MV: Most industries in the U.S. don’t allow vertical integration. The Washington system is slow and clunky, but we wonder if that might be better for the consumer down the road.
Barcott: I know one of the reasons Washington wanted to do that was that for the Liquor Control Board, that was where their experience lay. It was with separating producers from retailers. Colorado obviously started at the opposite end of the spectrum. I think you had to grow 70% of your own products to begin with in Colorado, but they’re opening that up now and I think you’ll see more and more natural specialization. People who love to grow and love to produce, that’s what they’re into. People who are great at retail, that’s what they’re into.

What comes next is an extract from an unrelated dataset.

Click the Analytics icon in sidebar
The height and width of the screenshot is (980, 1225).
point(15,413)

There are some folks that can pull off both, like with the guys at Medicine Man Denver, Pete and Andy Williams. That operation kind of works because Pete is all about the growing and Andy is all about the retail and he’s the face man. He’s the guy the public meets.
But it’s hard to find that in one person.

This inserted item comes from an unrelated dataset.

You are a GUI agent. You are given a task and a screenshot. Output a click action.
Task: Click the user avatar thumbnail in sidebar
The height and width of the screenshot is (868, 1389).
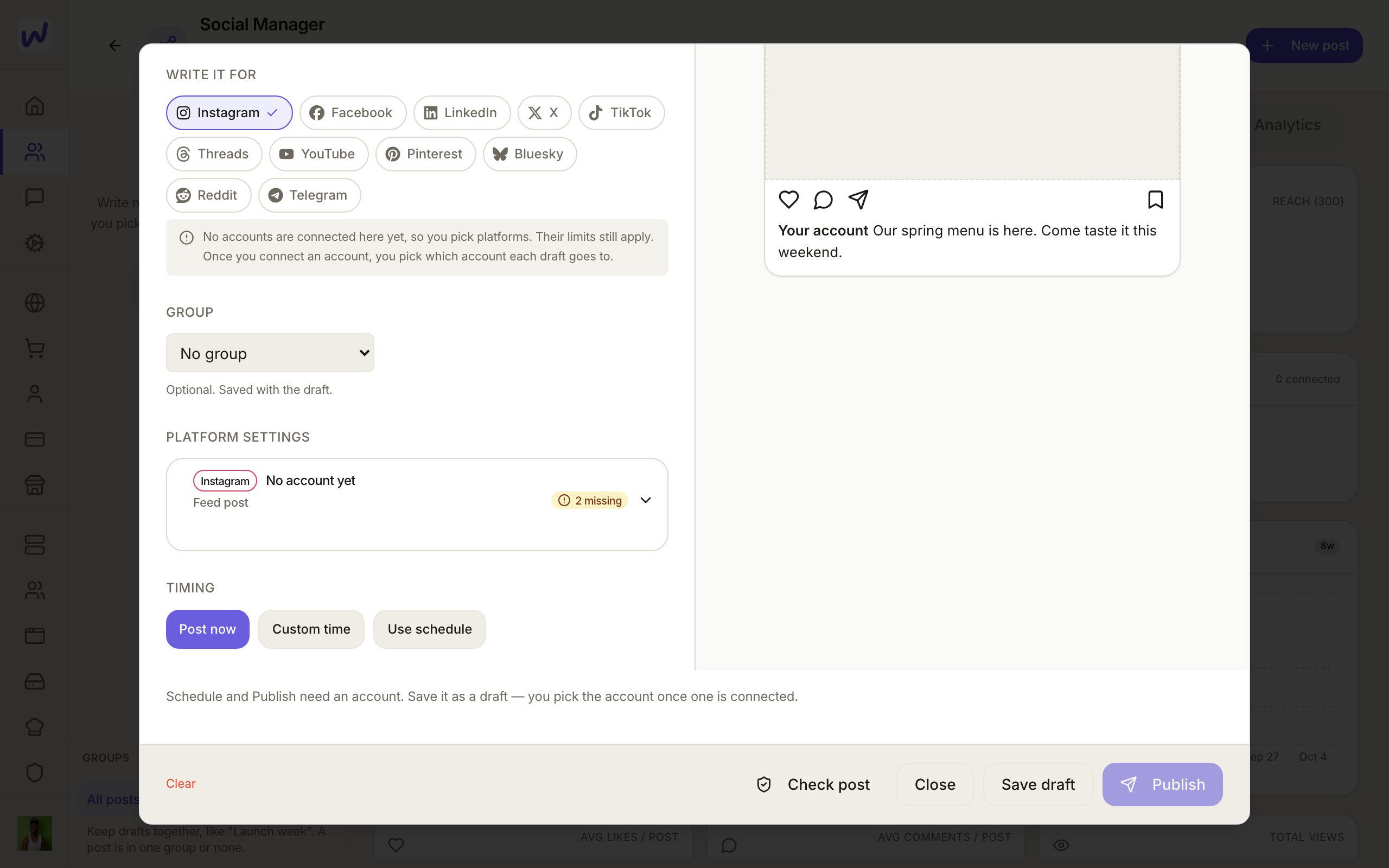[34, 833]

It will be interesting to see how that shakes out. I would put my money more on a natural separation between growers and retailers.
MV: Since ‘Weed the People’ was published, Gov. Jay Inslee signed into law a major overhaul of Washington’s medical marijuana system. How much have you paid attention to that and what are your thoughts about the new legislation?
Barcott: I was really glad to see the line-item vetoes he enacted prior to signing the bill. It’s an imperfect bill, but it had to happen. I really believe we had to bring these two systems together under one roof, under one regulatory scheme.
We’re getting the beta version of all these laws. We’re don’t get the 1.0 or 2.0, the smoothed-out version with no bugs. Our laws are buggy to begin with because we’re creating this from scratch. We’ll see how this new law goes over the next year. We may need to come back to the Legislature a year from now and fine-tune it, but we have to take these big bites at it right now and just try to get it up and running.
I’ve got a medical card and I want the dispensaries and growers under state regulation. I want some sort of assurance the product they’re putting out there is the product they claim.
As a person, then, who also wants to see the 502 system succeed, I don’t want dispensaries to be able to undercut the people who are playing by the rules and paying taxes.
I met plenty of people who are legitimate patients and do find real medical help in various forms of cannabis and need it, and it’s truly a good thing for them. At the same time, in too many dispensaries there are these sort of whacky products out there that are unregulated. They don’t show medical marijuana in the right light or even the correct light.
As they come under a regulated system, those crazy names and whacky products and flavors will be filtered out of that system. The basic name products that patients need will still be available.
MV: How did Washington’s medical industry develop into what is today, after first being approved by voters back in 1998?
Barcott: I think it was the growth of the concept of the collective garden and what that could be. We reached a point, I think it was 2010 or 2011, when the state Legislature actually cast a bill to regulate medical marijuana and Gov. (Christine) Gregoire just could not bring herself to sign it.
She said at the time that she couldn’t sign it because she felt she was putting Washington State employees in harm’s way in terms of opening them up to federal charges.
But I don’t believe that at all. Colorado had its own system up and running fine.
I think she just could not bring herself to do what she saw as legitimizing something she did not believe in. Sadly, I believe it was the wrong decision. It did a disservice for the state.
I supported her in 95% of her policies, but not that one.
MV: What are you working on now? What’s your next book?
Barcott: I don’t know what my next book is yet. I would like to continue writing in this area. There are just so many fascinating tendrils that creep out from legal marijuana, from the politics and economics of it to the social and cultural aspects. So I’d like to find a way to continue writing about it, but we’ll see.